3,3′-Diindolylmethane negatively regulates Cdc25A and induces a G2/M arrest by modulation of microRNA 21 in human breast cancer cells

Abstract

3,3'-Diindolylmethane (DIM) is a potential chemopreventive phytochemical derived from Brassica vegetables. In this study, we assessed the effects of DIM on cell cycle regulation in both estrogen-dependent MCF-7 and estrogen receptor negative p53 mutant MDA-MB-468 human breast cancer cells. In-vitro culture studies showed that DIM dose dependently inhibited the proliferation of both cells. In addition, in-vivo xenograft model showed that DIM strongly inhibited the development of human breast tumors. Fluorescence activated cell sorter analysis showed a DIM-mediated G2/M cell cycle arrest in MCF-7 and MDA-MB-468 cells. Western blot analysis showed that DIM downregulated the expression of cyclin-dependent kinases 2 and 4 and Cdc25A, which plays an important role in G2/M phase.

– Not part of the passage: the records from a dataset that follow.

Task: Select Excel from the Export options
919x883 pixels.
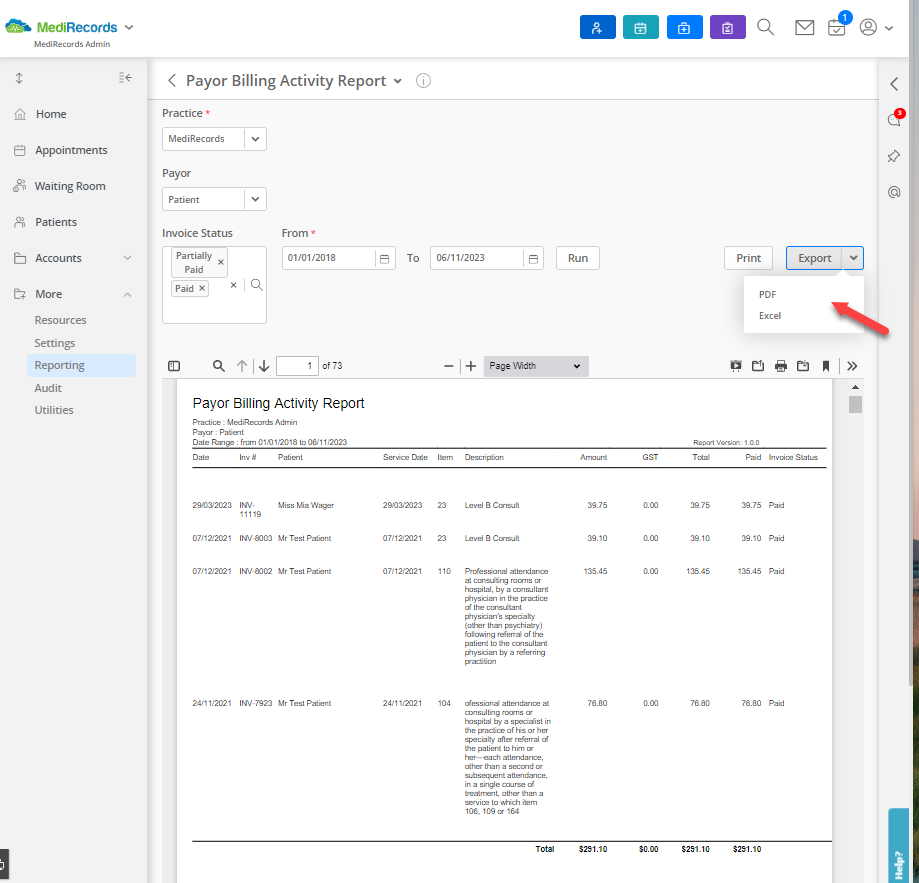Action: pos(769,315)
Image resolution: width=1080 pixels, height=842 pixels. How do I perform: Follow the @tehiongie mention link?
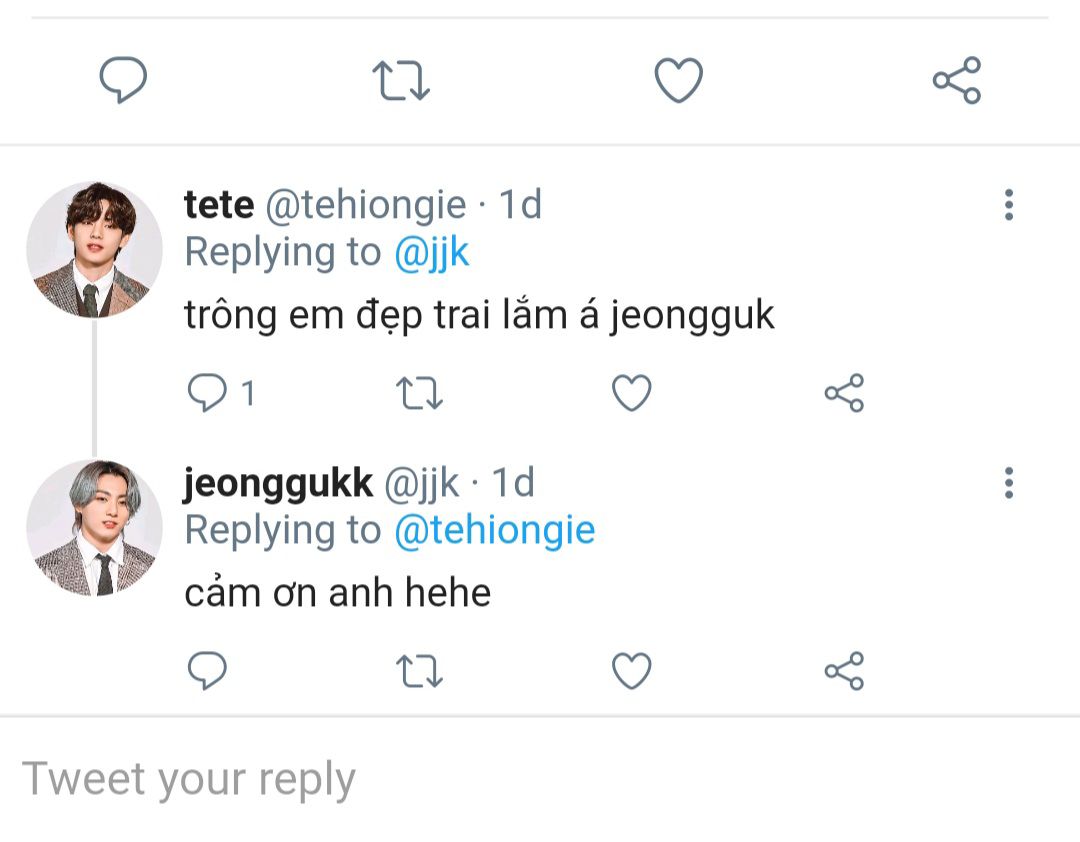point(494,530)
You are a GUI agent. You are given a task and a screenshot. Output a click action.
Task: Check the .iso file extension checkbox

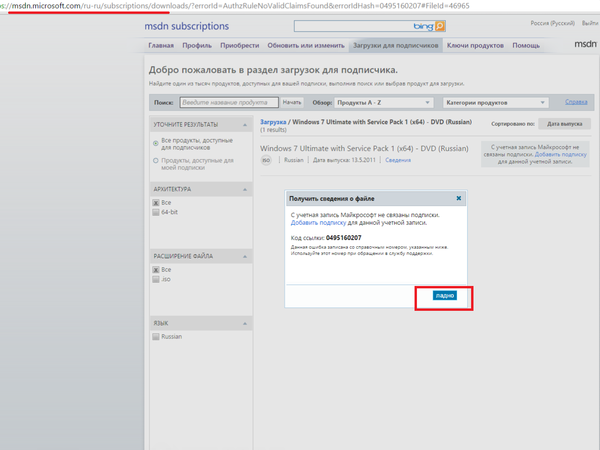click(x=156, y=279)
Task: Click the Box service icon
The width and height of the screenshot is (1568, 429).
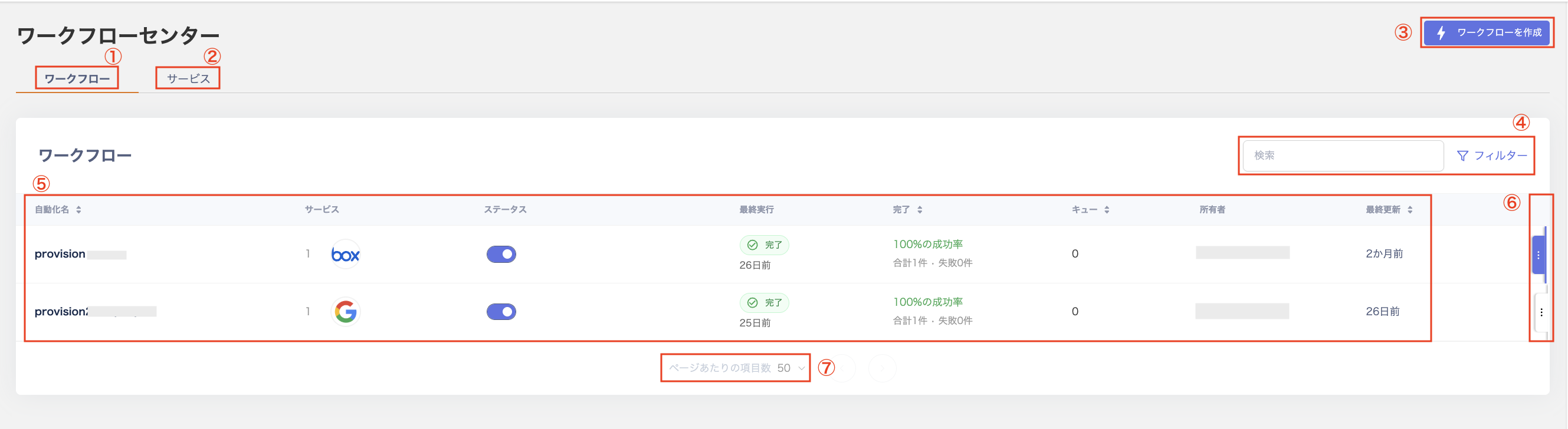Action: [x=345, y=254]
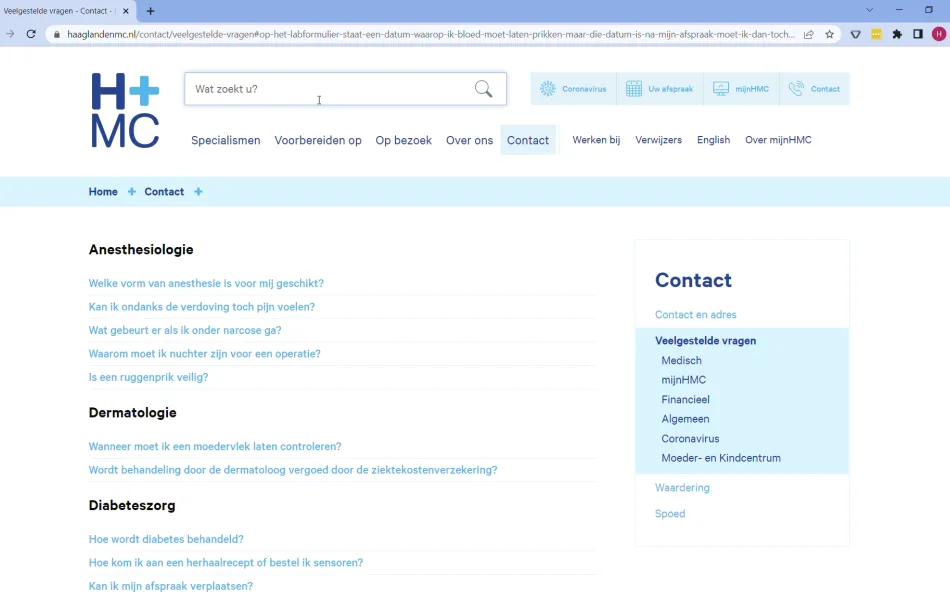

Furthermore, treatment of MCF-7 cells with DIM, which increased microRNA 21 expression, caused a downregulation of Cdc25A, resulting in an inhibition of breast cancer cell proliferation. Taken together, our data show that DIM is able to stop the cell cycle progression of human breast cancer cells regardless of their estrogen-dependence and p53 status, by differentially modulating cell cycle regulatory pathways. The modulation of microRNA 21 mediates the DIM cell cycle regulator effect in MCF-7 cells.